Police have gotten specific tips about some of Utah's 20,000 open mine shafts, and have gone with search and rescue units into the dangerous abandoned mines to look for Elizabeth. Most of those calls were from hoaxers, Lyman said.
A man in California who had been in Utah around the time of the kidnapping has been cleared. An 18-year-old man from South Carolina who claimed to be Elizabeth's kidnapper is now in federal custody after repeated attempts to extort money from her parents.
The "top potential suspect" in the kidnapping, former handyman Richard Albert Ricci, died last month of a spontaneous cerebral hemorrhage. Police still search for information on his whereabouts between May 30 and June 8.
"Over the months, Mr.
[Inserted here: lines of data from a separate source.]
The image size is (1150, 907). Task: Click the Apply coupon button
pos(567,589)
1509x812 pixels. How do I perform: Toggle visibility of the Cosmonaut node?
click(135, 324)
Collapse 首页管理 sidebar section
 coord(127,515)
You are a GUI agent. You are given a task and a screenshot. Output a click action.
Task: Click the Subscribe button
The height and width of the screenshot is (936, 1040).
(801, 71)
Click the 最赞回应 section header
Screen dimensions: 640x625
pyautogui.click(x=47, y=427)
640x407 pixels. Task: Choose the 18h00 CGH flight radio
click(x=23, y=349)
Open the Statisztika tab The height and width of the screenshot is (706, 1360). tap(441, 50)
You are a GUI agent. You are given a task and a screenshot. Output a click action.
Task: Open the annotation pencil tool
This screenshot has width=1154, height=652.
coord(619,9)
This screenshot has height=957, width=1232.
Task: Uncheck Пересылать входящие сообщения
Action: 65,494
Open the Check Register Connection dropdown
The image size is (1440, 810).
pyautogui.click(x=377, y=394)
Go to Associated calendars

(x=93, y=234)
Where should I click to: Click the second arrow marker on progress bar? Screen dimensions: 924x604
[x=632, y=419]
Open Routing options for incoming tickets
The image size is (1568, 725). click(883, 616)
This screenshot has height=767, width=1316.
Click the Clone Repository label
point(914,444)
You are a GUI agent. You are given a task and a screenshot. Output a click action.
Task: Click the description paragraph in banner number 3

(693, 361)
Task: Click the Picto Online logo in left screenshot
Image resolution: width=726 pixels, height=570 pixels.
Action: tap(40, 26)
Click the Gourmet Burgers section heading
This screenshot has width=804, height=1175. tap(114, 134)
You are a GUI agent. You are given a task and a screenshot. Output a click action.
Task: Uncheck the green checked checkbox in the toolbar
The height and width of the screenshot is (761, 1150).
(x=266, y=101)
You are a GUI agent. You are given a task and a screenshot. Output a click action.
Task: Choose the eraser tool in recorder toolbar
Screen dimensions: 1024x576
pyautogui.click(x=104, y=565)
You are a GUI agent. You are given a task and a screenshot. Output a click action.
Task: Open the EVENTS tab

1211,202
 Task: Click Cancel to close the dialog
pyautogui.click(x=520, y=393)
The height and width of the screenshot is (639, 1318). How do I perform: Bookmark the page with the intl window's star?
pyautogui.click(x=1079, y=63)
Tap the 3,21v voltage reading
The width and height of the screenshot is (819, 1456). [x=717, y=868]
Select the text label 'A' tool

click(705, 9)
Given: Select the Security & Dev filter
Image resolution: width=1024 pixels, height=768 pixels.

Ricci has remained at the top of the list of people of interest," Lyman said. At the same time, investigators aren't totally convinced he was the abductor, or acted alone, he said.
"We have no evidence that Elizabeth's not alive out there," Lyman said. "There's obviously some information still missing. It could come in tonight, or it could be a long time."
The Smart family wants to know more about a July 24 attempted break-in at the Cottonwood Heights home of Jeannie and Steve Wright. Jeannie Wright is Lois Smart's sister. County sheriff's deputies reported the screen covering the window of the Wrights' 15-year-old daughter was cut and a chair was found beneath it -- a scene similar to that found at the Smarts' kitchen window on June 5.
They also want to know more about a man who fled after witnesses saw him digging a grave-like hole under some bushes in Sanpete County on June 9. He was described as 5-foot-8, with dark hair, wearing blue jeans and a white or light-colored baseball cap -- a description close to Mary Katherine's witness statement.
"There have been false sightings all over, in several states," Tom Smart said. "There are clues, but there are no traces. It's crazier than any fiction. "I still believe they'll solve it," he said.
Police and family alike continue to be inundated by calls from psychics. Ed Smart's exasperation showed when he said hundreds of thousands of psychics have reported in; Lyman said close to 600 psychics have contacted police, all with different dreams.
It would be tempting to ignore them. But even the National Center for Missing and Exploited Children warns against disregard, because psychics' purported dreams or visions may be a truth told by someone unwilling or afraid to get involved directly.
And though the same experts claim no missing child has ever been recovered with psychic information, Elizabeth Smart's family and investigators are bound to check out each one.
That's why, a week ago, Elizabeth's uncles Tom and Dave Smart walked along desolate railroad tracks near the town of Lark, long abandoned to the poisonous remains of Bingham Canyon copper mining west of Salt Lake City.
A psychic had told them Elizabeth's body lay near those tracks. She remains missing.